Retrouvez l’œuvre marquante de la semaine : Cent ans de solitude.

Béatrice Malleret | Le Délit

Sur la quatrième de couverture du livre de seconde main que je tiens entre les miennes, un peu moites, il est écrit : « Peu de romans ont la capacité de changer la vie des gens. Cent ans de solitude (1967) est un de ceux-là. » Plutôt que de me conforter dans la décision d’entamer ce monument de la littérature colombienne et mondiale, le commentaire de W. L. Webb, journaliste au Guardian m’ébranle. Il révèle l’immense notoriété de cette œuvre et l’entoure d’une obligation non seulement de la lire, mais aussi de l’aimer. Ainsi, si j’ai pioché cet ouvrage-là dans la bibliothèque poussiéreuse de mes parents, c’est surtout parce qu’il me semblait, à l’époque que toute personne prétendant à une culture littéraire quelconque se doit d’avoir lu et apprécié une fois dans sa vie –même si c’est dans un passé lointain et flou– Gabriel García Márquez.

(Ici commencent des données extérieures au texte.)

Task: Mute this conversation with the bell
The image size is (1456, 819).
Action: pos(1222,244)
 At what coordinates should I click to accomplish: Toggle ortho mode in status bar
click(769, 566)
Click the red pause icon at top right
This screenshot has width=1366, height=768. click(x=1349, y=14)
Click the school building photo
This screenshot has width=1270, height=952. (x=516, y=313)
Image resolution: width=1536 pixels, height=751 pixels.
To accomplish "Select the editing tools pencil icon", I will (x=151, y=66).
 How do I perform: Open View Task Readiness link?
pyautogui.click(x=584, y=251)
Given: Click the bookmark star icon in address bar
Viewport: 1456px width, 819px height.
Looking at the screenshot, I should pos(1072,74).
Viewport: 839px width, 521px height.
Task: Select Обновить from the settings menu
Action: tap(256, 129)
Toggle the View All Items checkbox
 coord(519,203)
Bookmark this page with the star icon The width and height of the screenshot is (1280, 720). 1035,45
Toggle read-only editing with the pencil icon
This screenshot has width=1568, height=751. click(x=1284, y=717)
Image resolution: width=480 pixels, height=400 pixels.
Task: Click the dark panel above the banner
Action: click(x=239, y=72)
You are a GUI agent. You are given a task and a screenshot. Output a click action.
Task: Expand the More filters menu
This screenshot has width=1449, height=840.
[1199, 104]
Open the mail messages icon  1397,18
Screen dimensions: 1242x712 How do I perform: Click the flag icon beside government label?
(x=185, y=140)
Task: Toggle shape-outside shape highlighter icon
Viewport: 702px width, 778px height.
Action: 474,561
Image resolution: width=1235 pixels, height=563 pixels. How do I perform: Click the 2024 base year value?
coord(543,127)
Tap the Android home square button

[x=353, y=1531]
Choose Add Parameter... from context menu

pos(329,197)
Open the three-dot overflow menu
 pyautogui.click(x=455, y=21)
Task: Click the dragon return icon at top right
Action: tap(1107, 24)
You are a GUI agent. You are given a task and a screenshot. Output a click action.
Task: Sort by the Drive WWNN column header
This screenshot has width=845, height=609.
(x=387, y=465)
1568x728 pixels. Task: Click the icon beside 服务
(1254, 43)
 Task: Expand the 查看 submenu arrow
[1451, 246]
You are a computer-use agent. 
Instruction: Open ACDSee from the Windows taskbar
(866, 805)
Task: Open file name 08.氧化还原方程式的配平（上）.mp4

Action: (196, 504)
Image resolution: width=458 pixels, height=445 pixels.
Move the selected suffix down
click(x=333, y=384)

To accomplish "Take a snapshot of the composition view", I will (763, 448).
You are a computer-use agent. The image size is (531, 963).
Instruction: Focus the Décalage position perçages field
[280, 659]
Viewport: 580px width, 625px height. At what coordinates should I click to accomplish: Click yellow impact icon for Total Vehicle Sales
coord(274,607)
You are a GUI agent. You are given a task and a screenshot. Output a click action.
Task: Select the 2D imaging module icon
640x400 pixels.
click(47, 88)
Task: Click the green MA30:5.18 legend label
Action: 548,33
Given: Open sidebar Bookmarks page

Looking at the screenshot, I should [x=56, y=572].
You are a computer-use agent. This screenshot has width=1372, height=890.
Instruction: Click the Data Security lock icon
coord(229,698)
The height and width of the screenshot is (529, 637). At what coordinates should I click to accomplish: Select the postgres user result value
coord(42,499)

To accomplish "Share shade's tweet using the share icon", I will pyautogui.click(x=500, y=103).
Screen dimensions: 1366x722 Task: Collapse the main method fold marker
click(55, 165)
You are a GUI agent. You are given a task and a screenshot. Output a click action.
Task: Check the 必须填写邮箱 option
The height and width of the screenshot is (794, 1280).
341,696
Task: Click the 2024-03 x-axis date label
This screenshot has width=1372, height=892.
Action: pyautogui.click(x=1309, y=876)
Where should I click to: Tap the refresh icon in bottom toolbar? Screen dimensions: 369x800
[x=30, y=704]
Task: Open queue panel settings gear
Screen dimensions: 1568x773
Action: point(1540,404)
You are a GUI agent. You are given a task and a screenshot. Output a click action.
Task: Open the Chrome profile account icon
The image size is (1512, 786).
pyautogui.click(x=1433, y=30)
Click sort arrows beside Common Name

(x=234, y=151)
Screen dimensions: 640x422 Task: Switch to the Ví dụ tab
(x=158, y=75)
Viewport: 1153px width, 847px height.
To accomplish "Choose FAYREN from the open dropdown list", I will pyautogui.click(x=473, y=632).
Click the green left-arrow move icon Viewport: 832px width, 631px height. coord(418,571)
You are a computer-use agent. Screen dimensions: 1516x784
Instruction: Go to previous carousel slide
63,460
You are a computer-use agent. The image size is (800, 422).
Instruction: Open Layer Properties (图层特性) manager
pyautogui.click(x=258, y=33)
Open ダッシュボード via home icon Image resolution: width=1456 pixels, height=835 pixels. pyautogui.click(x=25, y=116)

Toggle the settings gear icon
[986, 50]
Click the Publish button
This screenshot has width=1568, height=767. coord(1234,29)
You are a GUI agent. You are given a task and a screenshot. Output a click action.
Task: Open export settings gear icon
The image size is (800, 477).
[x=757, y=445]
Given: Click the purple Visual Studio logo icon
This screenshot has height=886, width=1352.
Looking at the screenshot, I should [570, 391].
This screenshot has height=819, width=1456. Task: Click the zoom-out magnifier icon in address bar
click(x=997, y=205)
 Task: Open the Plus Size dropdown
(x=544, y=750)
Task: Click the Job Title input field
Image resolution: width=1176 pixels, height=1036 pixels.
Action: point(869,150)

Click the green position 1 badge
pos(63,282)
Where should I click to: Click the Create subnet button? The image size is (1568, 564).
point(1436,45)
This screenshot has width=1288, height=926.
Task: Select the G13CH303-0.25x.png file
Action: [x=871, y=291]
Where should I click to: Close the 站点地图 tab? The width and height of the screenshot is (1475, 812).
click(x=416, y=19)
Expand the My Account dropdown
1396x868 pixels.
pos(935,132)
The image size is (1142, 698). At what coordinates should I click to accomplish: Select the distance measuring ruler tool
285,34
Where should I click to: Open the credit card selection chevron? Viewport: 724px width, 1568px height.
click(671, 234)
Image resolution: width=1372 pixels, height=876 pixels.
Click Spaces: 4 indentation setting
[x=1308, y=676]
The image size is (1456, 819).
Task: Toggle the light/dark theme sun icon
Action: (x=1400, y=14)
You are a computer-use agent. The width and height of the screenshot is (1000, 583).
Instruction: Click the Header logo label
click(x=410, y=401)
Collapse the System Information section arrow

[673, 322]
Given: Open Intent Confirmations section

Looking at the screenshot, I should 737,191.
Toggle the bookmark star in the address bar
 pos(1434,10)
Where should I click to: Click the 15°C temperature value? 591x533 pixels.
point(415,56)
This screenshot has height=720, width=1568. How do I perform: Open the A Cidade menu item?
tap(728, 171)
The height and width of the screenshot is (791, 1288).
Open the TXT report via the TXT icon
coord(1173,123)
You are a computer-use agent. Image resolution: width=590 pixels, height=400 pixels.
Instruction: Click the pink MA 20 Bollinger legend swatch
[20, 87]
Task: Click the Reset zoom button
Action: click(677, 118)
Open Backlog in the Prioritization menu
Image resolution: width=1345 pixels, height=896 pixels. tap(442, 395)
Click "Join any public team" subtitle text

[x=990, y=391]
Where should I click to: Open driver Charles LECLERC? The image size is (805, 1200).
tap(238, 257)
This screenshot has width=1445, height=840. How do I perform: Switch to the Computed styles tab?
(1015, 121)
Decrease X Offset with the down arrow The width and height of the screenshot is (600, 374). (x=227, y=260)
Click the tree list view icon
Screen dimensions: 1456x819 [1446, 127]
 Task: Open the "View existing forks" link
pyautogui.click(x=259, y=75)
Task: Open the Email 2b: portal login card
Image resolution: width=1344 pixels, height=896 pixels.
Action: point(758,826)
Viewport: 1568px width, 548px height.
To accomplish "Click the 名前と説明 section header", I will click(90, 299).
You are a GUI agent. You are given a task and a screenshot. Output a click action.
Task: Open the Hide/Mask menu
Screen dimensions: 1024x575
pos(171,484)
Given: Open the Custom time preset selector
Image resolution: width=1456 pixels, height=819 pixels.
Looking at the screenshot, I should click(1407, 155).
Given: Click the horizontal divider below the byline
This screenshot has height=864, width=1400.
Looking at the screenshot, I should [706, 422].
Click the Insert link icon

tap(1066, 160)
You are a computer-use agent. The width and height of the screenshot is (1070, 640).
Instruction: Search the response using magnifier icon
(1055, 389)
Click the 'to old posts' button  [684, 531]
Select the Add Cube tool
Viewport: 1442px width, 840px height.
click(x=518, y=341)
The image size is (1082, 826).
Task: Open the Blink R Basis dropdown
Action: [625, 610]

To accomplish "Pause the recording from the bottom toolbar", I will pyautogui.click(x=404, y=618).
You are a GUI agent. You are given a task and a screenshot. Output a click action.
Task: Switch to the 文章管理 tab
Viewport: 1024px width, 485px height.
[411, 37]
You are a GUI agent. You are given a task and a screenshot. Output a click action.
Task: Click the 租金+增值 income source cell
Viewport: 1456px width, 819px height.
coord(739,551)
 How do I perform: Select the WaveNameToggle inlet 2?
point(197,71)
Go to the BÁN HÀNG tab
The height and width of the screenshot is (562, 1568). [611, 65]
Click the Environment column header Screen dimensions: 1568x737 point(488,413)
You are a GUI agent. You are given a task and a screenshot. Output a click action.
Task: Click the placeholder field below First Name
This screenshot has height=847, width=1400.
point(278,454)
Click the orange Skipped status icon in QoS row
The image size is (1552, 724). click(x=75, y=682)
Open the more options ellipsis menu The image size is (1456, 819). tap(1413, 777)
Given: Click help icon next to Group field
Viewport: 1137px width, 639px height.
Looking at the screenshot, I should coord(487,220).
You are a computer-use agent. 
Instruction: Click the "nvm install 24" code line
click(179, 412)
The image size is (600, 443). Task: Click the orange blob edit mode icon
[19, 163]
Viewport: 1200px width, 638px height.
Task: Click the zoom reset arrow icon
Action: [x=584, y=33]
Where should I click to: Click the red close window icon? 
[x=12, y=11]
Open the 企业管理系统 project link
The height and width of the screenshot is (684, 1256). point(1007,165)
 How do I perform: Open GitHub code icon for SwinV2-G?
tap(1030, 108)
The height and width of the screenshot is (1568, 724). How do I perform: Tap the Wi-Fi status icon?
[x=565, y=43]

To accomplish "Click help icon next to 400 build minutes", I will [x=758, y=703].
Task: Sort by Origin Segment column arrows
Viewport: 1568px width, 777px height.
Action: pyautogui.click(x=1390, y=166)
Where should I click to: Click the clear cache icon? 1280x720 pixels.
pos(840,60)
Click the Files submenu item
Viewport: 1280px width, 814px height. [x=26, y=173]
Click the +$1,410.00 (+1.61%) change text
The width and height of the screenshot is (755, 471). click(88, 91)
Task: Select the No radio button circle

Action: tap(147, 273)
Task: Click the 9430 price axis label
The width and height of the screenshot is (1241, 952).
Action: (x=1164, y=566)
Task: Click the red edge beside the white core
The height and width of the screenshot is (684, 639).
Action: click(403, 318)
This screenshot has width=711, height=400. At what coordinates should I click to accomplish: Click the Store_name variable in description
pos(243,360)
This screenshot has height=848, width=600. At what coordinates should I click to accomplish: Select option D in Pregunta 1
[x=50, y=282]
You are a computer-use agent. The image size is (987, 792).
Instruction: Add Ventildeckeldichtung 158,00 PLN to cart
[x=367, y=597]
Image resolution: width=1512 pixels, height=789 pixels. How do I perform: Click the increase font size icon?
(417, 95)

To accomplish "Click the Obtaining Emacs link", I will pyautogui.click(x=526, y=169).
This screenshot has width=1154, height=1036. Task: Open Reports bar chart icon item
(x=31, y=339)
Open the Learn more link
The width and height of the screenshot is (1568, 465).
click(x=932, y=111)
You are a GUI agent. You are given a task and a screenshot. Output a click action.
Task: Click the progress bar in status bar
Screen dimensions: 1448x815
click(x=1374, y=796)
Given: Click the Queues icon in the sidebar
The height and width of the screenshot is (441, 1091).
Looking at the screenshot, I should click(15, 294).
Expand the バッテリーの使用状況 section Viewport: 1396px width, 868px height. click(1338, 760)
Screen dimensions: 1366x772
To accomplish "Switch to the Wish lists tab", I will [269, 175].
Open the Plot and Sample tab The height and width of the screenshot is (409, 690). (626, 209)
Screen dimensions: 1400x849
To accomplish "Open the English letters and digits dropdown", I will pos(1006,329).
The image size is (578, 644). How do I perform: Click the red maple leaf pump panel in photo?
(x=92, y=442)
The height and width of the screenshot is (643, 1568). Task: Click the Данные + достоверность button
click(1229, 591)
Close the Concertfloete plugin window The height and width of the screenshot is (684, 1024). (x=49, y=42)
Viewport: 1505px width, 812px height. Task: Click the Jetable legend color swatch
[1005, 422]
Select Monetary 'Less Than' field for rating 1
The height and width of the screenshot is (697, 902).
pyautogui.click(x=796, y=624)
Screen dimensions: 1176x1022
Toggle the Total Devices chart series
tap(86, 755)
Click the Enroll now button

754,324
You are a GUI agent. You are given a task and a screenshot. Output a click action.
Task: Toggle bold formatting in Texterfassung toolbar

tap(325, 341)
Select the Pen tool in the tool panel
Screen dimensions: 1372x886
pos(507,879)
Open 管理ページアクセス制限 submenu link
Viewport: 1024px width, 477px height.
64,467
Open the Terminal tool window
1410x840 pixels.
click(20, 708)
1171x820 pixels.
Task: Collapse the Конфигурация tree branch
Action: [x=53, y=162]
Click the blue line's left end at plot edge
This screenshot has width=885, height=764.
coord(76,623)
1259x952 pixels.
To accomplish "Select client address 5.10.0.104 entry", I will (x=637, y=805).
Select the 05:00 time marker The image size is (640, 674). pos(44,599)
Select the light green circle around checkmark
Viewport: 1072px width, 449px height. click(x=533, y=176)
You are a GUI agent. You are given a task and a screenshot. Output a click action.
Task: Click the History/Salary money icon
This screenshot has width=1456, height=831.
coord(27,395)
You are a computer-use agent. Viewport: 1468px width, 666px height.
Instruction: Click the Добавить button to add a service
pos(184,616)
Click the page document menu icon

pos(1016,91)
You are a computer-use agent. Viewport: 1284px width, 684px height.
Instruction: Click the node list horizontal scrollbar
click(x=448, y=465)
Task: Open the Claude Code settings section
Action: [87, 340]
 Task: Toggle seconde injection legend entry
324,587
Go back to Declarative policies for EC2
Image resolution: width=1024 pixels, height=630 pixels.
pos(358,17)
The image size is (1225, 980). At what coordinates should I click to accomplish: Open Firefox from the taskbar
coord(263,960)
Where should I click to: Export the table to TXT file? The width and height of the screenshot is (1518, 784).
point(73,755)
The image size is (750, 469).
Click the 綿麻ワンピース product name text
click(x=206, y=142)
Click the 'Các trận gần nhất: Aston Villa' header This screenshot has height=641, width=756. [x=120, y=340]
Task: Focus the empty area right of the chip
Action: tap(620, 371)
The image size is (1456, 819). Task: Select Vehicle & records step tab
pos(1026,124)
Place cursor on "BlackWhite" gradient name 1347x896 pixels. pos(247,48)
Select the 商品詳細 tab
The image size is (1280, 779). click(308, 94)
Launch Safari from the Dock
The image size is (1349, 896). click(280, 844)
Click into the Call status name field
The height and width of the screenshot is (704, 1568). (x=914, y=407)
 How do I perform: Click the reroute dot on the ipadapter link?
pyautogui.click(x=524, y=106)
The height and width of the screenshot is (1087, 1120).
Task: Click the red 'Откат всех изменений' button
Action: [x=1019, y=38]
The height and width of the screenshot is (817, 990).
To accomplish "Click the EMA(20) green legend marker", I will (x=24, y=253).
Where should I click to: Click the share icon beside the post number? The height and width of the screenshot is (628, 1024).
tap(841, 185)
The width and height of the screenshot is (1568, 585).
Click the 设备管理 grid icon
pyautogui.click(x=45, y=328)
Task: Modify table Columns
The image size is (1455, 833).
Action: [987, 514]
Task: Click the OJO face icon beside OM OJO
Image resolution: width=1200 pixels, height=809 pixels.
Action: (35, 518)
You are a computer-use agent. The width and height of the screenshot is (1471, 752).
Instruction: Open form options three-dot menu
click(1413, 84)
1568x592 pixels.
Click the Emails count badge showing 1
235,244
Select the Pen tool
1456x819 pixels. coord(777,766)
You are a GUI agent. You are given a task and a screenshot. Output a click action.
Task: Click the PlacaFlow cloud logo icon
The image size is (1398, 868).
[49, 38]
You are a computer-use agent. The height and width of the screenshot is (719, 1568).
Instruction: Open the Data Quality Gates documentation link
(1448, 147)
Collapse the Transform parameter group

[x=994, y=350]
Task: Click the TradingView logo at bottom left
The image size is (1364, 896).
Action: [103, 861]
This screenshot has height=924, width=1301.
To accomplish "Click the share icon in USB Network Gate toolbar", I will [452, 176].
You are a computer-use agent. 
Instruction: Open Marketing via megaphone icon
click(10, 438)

Avec une conscience aiguë des motivations discutables qui m’animent, mais disposée néanmoins à voir ma vie changée, je m’installe confortablement dans un fauteuil et entame ma lecture. Les premières pages effacent immédiatement les discours entourant le livre et m’aspirent dans un univers à mille lieues des critiques savantes des bibliophiles. Cet univers, si éloigné de ceux que j’ai l’habitude de côtoyer – que ce soit dans les livres ou dans la vie – en est un où une sorcellerie épique se heurte à une réalité crue, impitoyable et totalement enivrante.

Ce serait un exercice infructueux et perdu d’avance que d’essayer de résumer Cent ans de solitude dans un article de 500 mots. Ce roman a l’allure d’une fresque géante dont les myriades de personnages, de lieux et d’histoires s’entrecroisent et se déclinent en une quantité infinie de couleurs et de textures. Peut-être une manière plus efficace de donner un aperçu de cette saga qui relate l’histoire de la famille Buendía sur dix générations serait donc de dresser le portrait de quelques-uns de ses personnages. 

José Arcadio Buendía, le patriarche de la famille, fonde au tournant du siècle la ville fictive de Macondo. Cette bourgade marécageuse cachée au cœur de la Colombie deviendra le théâtre des naissances et des exécutions, des miracles et des inventions qui rythment la temporalité étrangement cyclique du roman. Rendu fou par son obsession pour les enseignements ésotériques, José Arcadio Buendía met le récit en branle mais disparaîtra assez tôt, finissant ses jours dans les premiers chapitres, attaché à un arbre devant l’habitation des Buendía. Sa femme, Úrsula Iguarán, vivra quant à elle jusqu’à 140 ans et passera son temps à essayer d’empêcher les cinq générations suivantes de détruire tout ce qu’elle aura laborieusement construit – des murs de la maison aux liens invisibles qui unissent les membres hétéroclites de cette immense famille.

Le Colonel Aureliano Buendía, José Arcadio, Amaranta, Remedios la belle, Rebecca, Aureliano Segundo, Fernanda del Carpio ne sont qu’un échantillon des fils, filles, neveux, belles-filles et cousines par alliance de José Arcadio et Úrsula Buendía. Leurs folles aventures d’amour, de guerre, de piété et d’inceste constituent une partie majeure de ce roman et s’imbriquent dans l’histoire réelle –mais tout aussi complexe et pleine de trous, de la Colombie du début du XXe siècle. C’est pour cette raison que Cent ans de solitude est considéré comme l’incarnation parfaite du réalisme magique, genre artistique et littéraire que Gabriel García Márquez explore dans plusieurs autres de ses romans.

Non sans peine et après de longs mois de lecture, j’arrive au bout de Cent ans de solitude.  Je ne saurais dire si celui-ci a changé ma vie. Mais une chose certaine est qu’il a repoussé les limites de mon imaginaire à des recoins dont j’ignorais auparavant l’existence.